In a transportation state, as shown in fig. 6, the gantry crane 4 is placed on a temporary gantry support composed of a beam carrying trolley 32 and a telescopic part 6, the beam carrying trolley 32 drives the telescopic component to rotate, and then the gantry crane 4 rotates, so that the length direction of the gantry crane 4 is consistent with the length direction of the beam carrying line, the width of the whole beam carrying line in the transportation state is reduced, the telescopic part 6 contracts, the height of a horizontal plane where the top surface of the gantry crane 4 is located is reduced, and the beam carrying line can smoothly pass through road sections such as tunnels.

As shown in fig. 7, in order to facilitate the temporary gantry support to put the gantry crane 4 on the guide beam 2, two ends of two longitudinal beams 22 extend out of the cross beam 21 to form guide beams 23, the temporary gantry support drives the gantry crane 4 to move between the two guide beams 23 arranged on the same side, and the gantry crane 4 is put on the guide beams 23 or drives the gantry crane 4 to be separated from the guide beam 2 through the expansion of the expansion piece 6 and the rotation of the supporting part. Specifically, after the temporary gantry support moves between the two guide beams 23, the extension piece 6 extends to drive the gantry crane 4 to ascend, so that the height of the bottom surface of the gantry crane 4 is greater than that of the plane where the tops of the guide beams 23 are located. And rotating the gantry crane 4 to enable the width direction of the gantry crane 4 to be consistent with the length direction of the guide beam 2. The telescopic parts 6 are contracted, so that the bottom of the gantry crane 4 is supported on the guide beam 23, and further, the gantry crane 4 travels on the longitudinal beam 22 to carry out the work of replacing beam pieces.

Further preferably, as shown in fig. 7 and 8, the guide beam 23 is hinged to the longitudinal beam 22, the first adjusting device 5 is connected to the guide beam 23, and the first adjusting device 5 is configured to drive the guide beam 23 to swing along a hinge joint between the guide beam 23 and the longitudinal beam 22.

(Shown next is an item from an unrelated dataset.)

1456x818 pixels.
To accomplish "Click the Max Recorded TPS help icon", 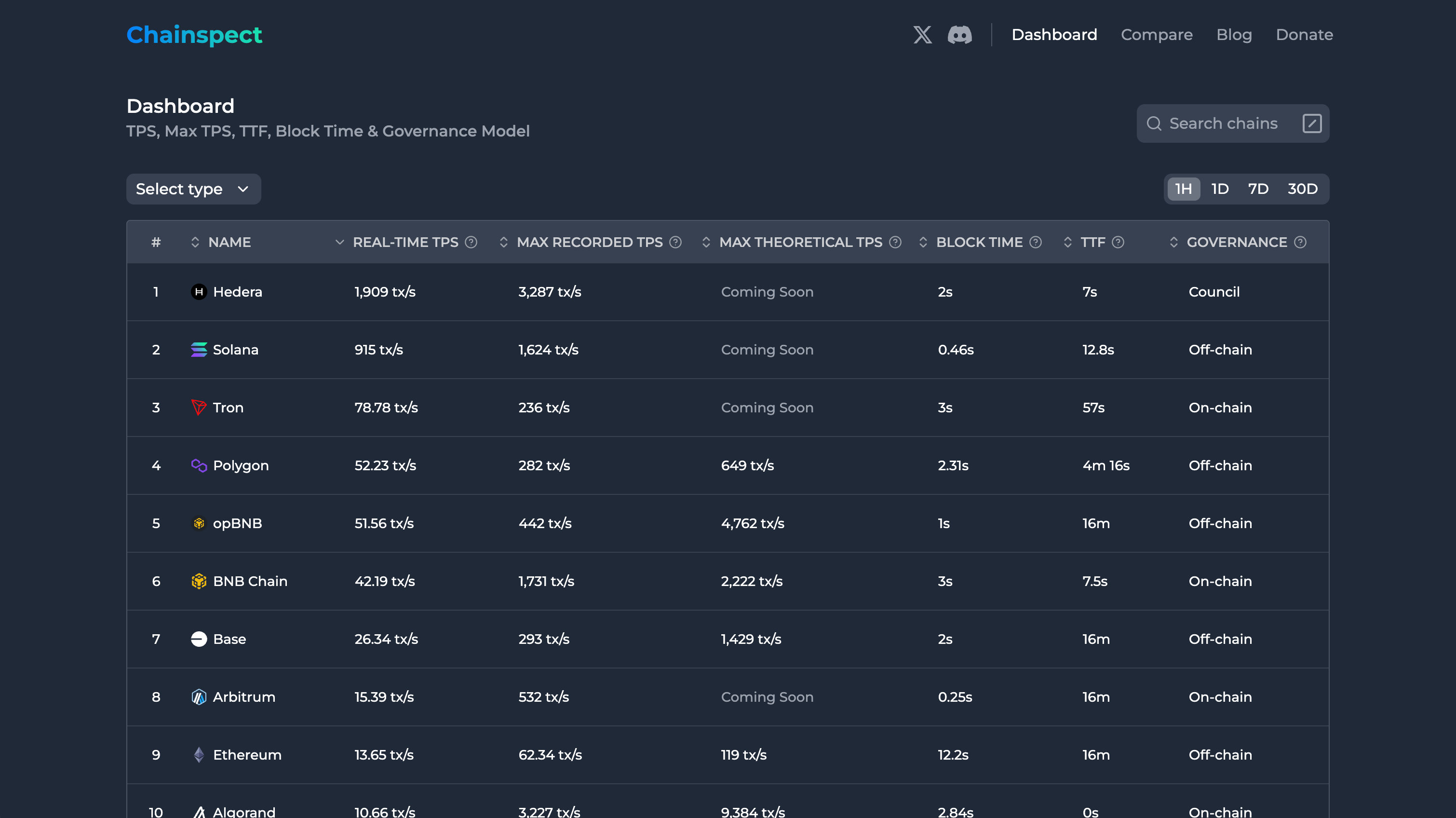I will pos(675,243).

In particular, the guide beam 23 can be pivoted in the horizontal direction relative to the longitudinal beam 22, the first adjusting device 5 being arranged in an articulated manner between the guide beam 23 and the longitudinal beam 22, the guide beam 23 being pivoted in the horizontal direction towards the inside of the longitudinal beam 22 in order to facilitate the mounting of the first adjusting device 5. The first adjusting device 5 comprises a first driving part and a first telescopic part, wherein the first driving part is hinged to the longitudinal beam 22, and the first telescopic part is hinged to the guide beam 23. Conversely, the first drive part may be arranged on the guide beam 23 in an articulated manner and the first telescopic part on the longitudinal beam 22 in an articulated manner. When the telescopic device is used, the first driving part can drive the first telescopic part to stretch, and the guide beam 23 and the longitudinal beam 22 can swing relatively. This design does not occupy the space between the two longitudinal beams 22, and avoids affecting the replacement process of the beam pieces.

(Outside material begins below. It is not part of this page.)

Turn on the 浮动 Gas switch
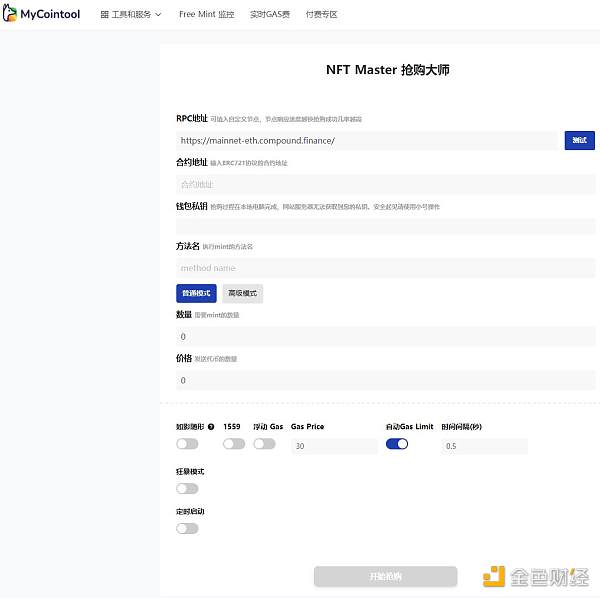600x598 pixels. coord(264,444)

The guide beam 23 can also be swung in the vertical direction relative to the longitudinal beam 22. Preferably, the guide beam 23 swings upward in the vertical direction, that is, the hinge position is arranged above the connection position of the guide beam 23 and the longitudinal beam 22, when the guide beam 23 is unfolded, the guide beam 23 is parallel to the longitudinal beam 22, and the guide beam 23 is supported by the contact surface of the guide beam 23 and the longitudinal beam 22 and the hinge device, so that the stress condition of the adjusting device is reduced, and the service life of the adjusting device is prolonged.

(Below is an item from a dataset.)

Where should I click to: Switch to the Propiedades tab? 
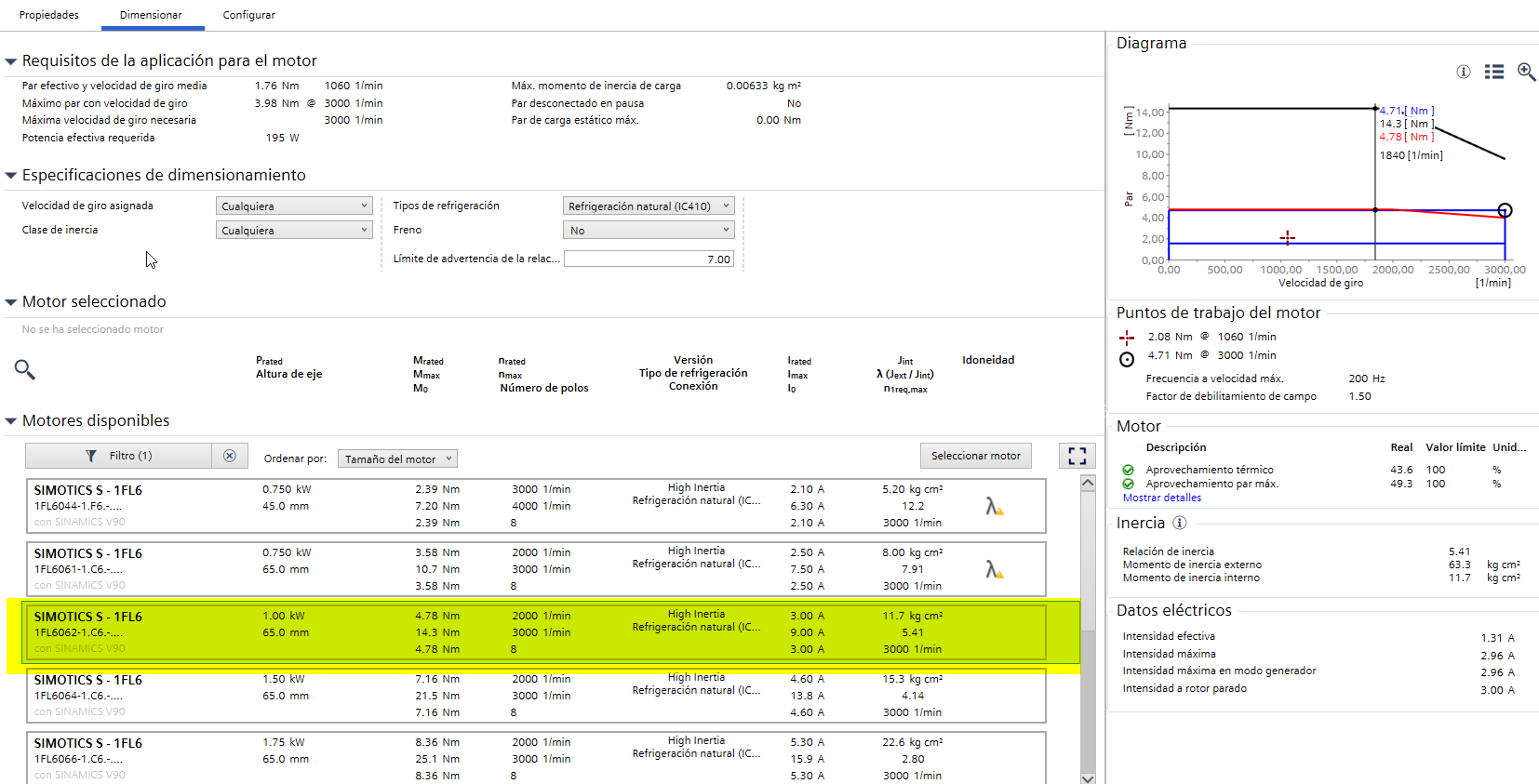pos(49,15)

With reference to fig. 7 and 9, the guide beam 23 can swing relative to the longitudinal beam 22 through the hinge structure between the guide beam 23 and the longitudinal beam 22, and during transportation, the guide beam 23 is driven to swing through the first adjusting device 5, so that the length of the guide beam 2 is shortened or the width of the end part of the guide beam 2 in the transverse direction is reduced, and the phenomenon of overrun is avoided when passing through a curved section of a small radius curve, and the normal transportation of the guide beam 2 is ensured.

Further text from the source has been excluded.